By the way, the timing of these learning log posts does not relate to the timing of when I do the work! I am actually way behind on posting updates on my progress so I am trying to catch up.
This stage refers back to an earlier part of Project 2 of using stitches to make marks. This time the emphasis is on colour theory. The brief is to:
– build up solid masses of one colour against the second colour;
– change the proportions of colour;
– isolate one colour against a mass of the second colour;
– alternate the colours in varying proportions;
– vary the distance between lines so the background plays a part in making the colours appear to change.
Here is my work; a bit planet like I think!
I kept to the brief of using black fabric as the background and two primary colours. I varied between light and dark versions of the colour and used a mixture of wool, cotton and silk threads as the amount of sheen they have alters the impact of the colour as well.
I used running stitch, couching, chain stitch, satin stitch and some needlelace stitches for these samples.
The amount of background colour appearing has a big impact on the colour but more if the thread colour is light rather than dark. For example, in the large circle with dark blue thread in the centre and yellow at each side, the unstitched areas amongst the dark blue thread do not show that strongly whereas in the needlelace large circle in the lower part of the sample (with the buttonholed edge) the black fabric is quite a dramatic background to the yellow and makes the yellow really stand out in high contrast.

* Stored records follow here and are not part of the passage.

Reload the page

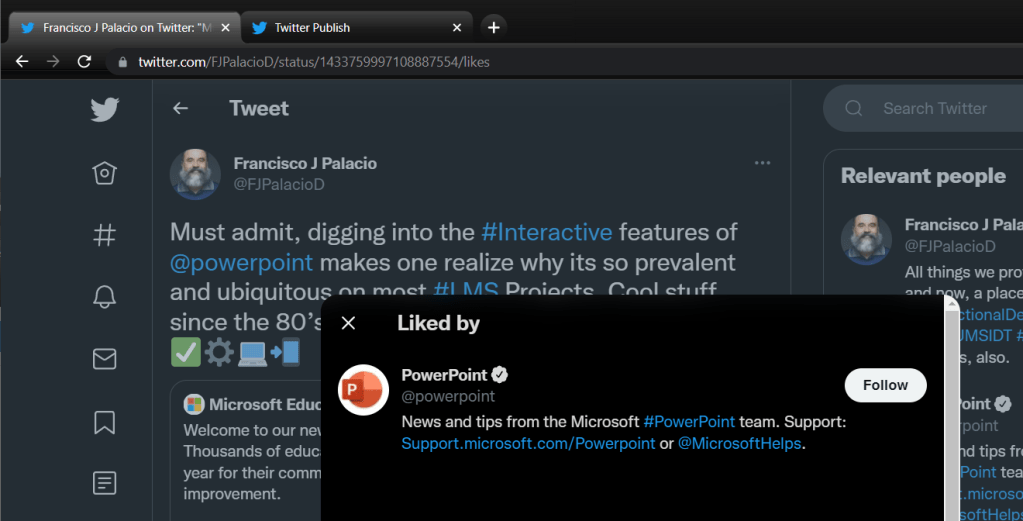[x=84, y=62]
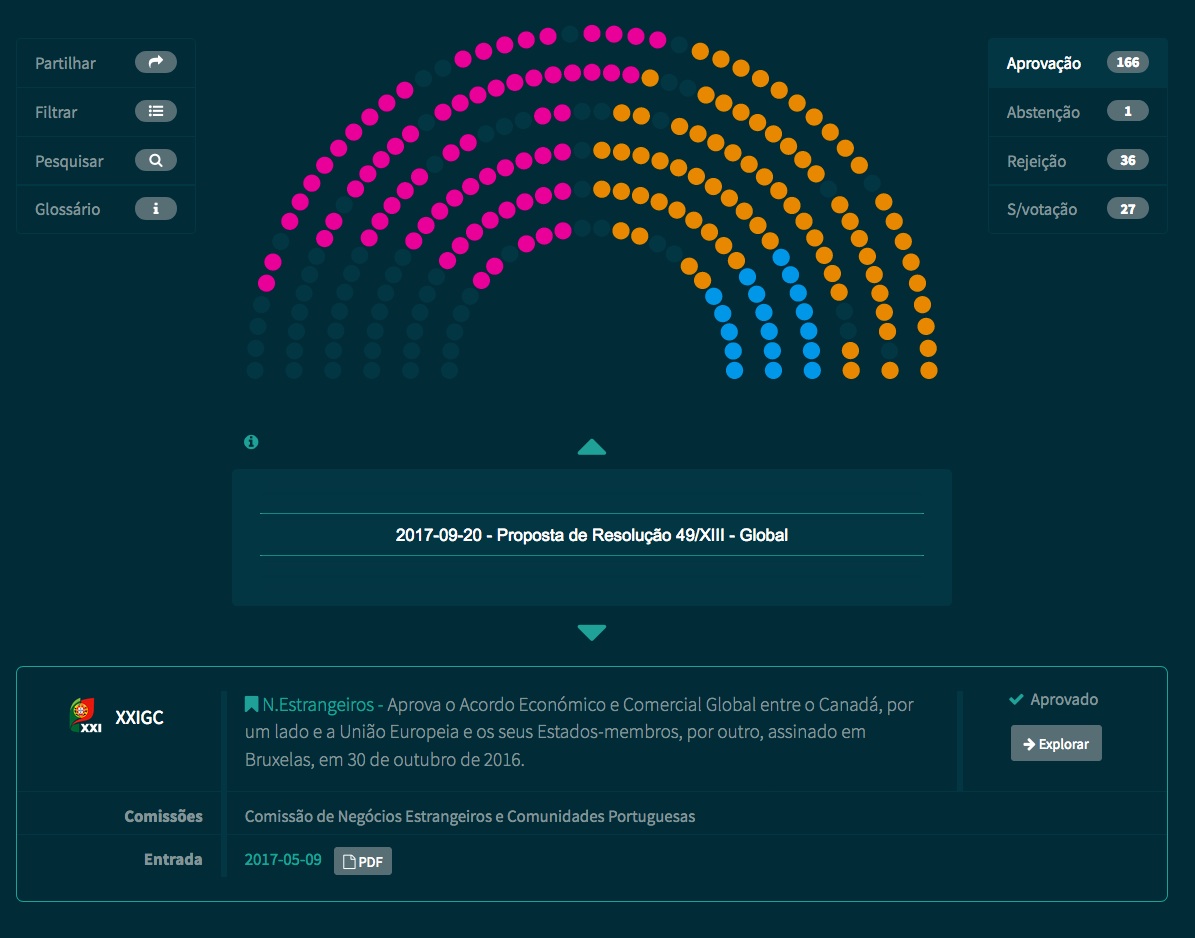Click the vote title Proposta de Resolução 49/XIII
The width and height of the screenshot is (1195, 938).
592,535
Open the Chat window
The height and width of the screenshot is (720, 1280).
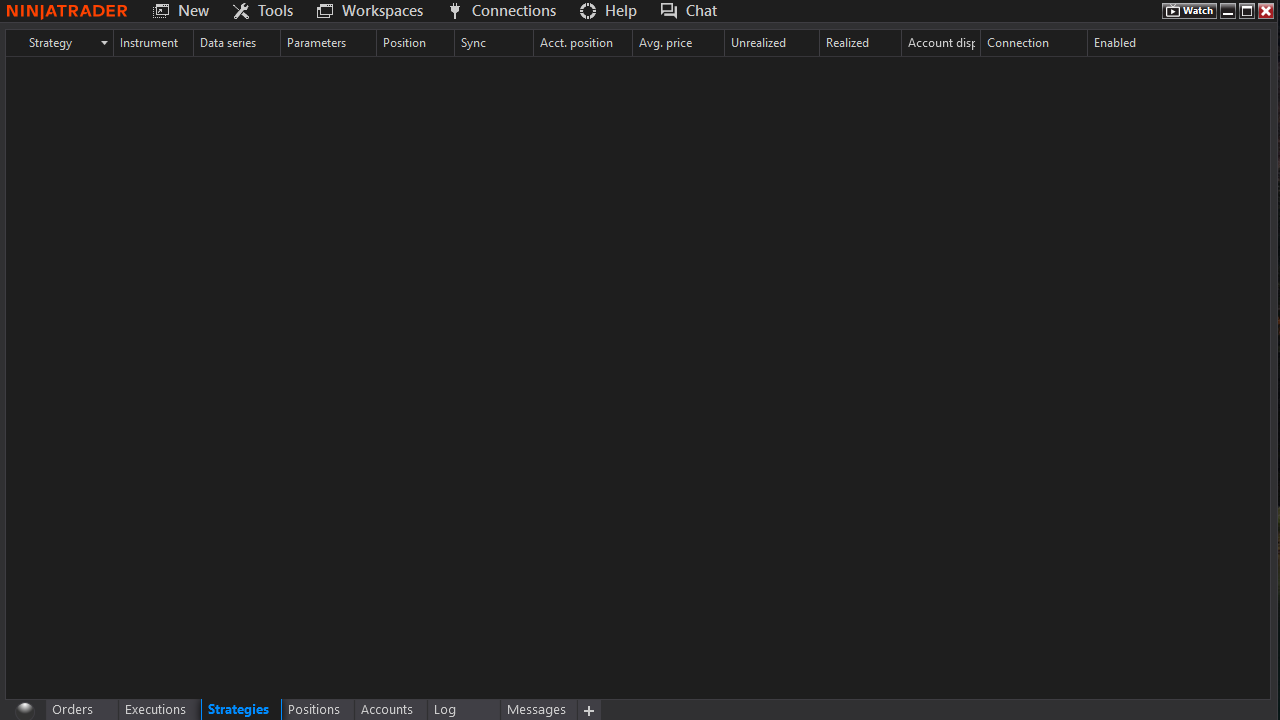point(689,11)
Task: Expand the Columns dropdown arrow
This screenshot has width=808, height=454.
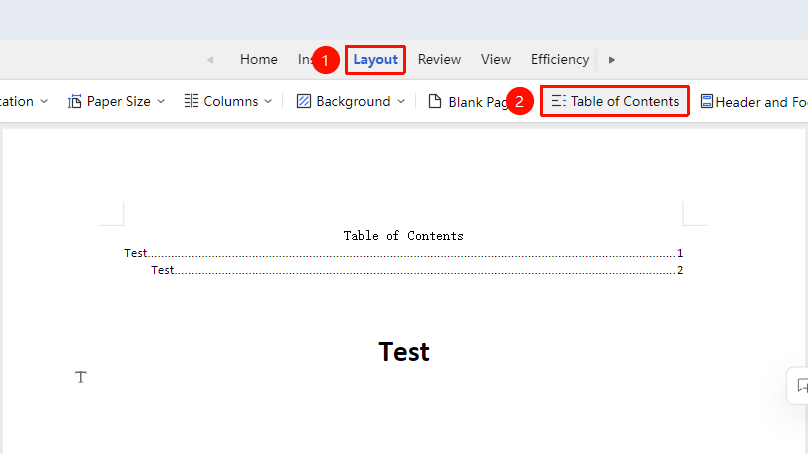Action: point(268,102)
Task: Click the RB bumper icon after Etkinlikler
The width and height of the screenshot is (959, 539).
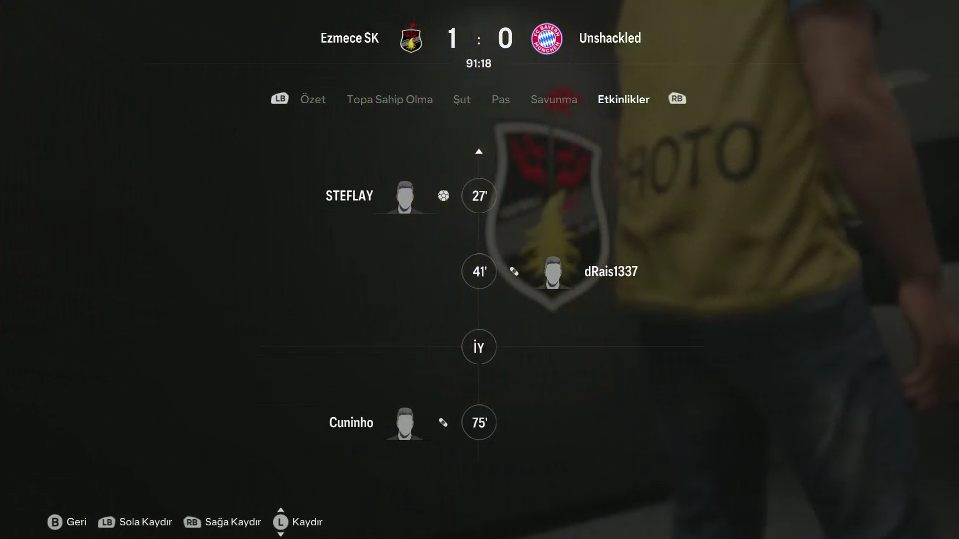Action: click(677, 99)
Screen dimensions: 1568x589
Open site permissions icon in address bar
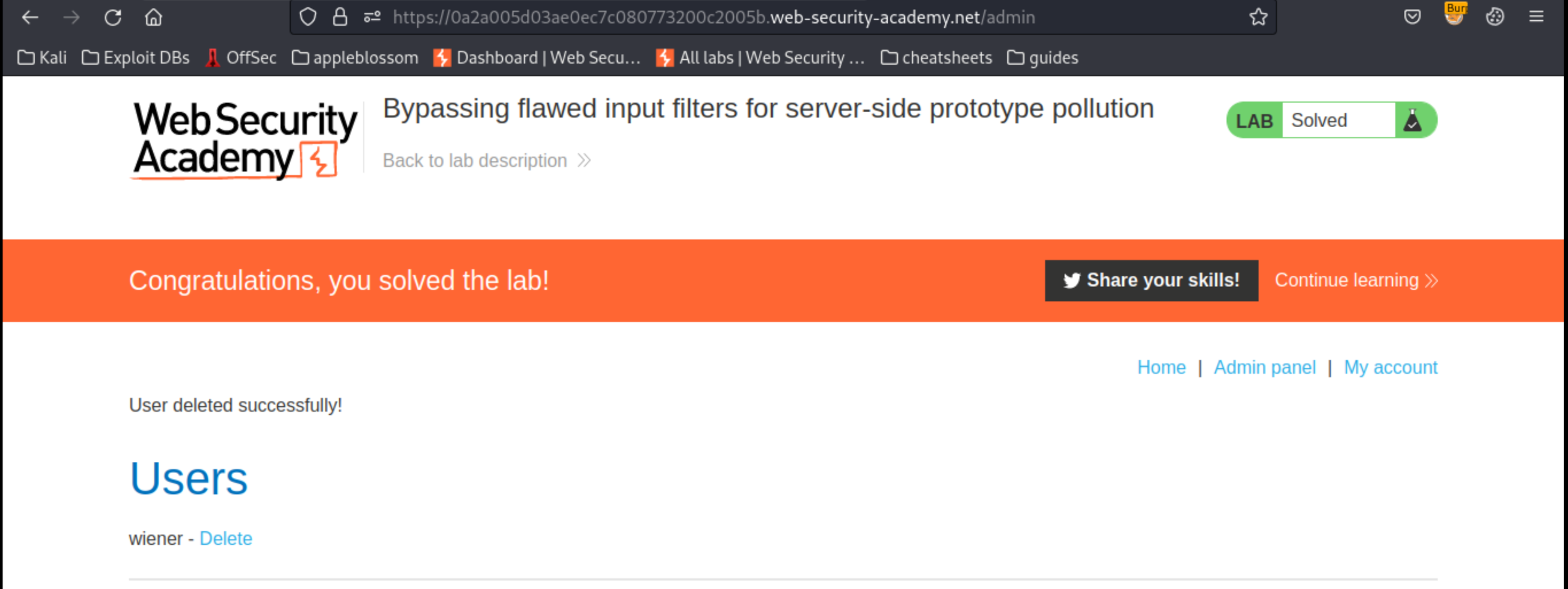[x=372, y=17]
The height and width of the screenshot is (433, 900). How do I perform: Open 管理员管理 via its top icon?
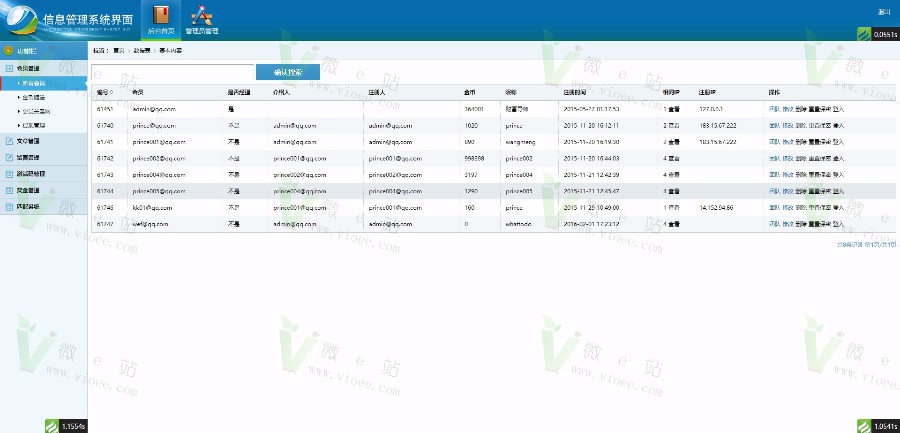(201, 15)
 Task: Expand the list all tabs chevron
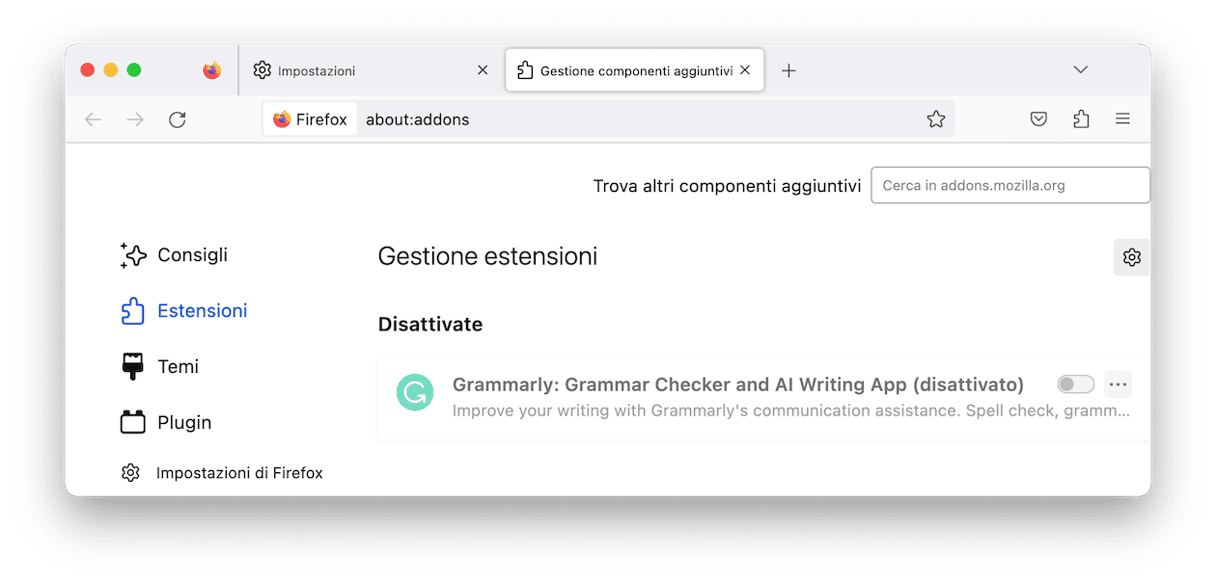click(1080, 70)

Blending the colours in the centre of a circle softens the transition between colours, as in the needlelace example and the satin stitch small circle lower right. The movement from one colour to another is not harsh and a softer effect is produced. Compare this to the yin/yang small circle on the left, where although the colours are both pale, there is no blending between them. Instead there is a sharp line and a clear division, each colour remains complete in itself. The colours in the yin yang are only broken by a small isolated dot of the opposing colour and this acts as a link between the two halves.
In the couched example with blue wool, the eye is drawn to the area of close stitching near the top with the contrasting colour before the eye travels down the piece to the lower section which has a softer feel without the contrast stitching.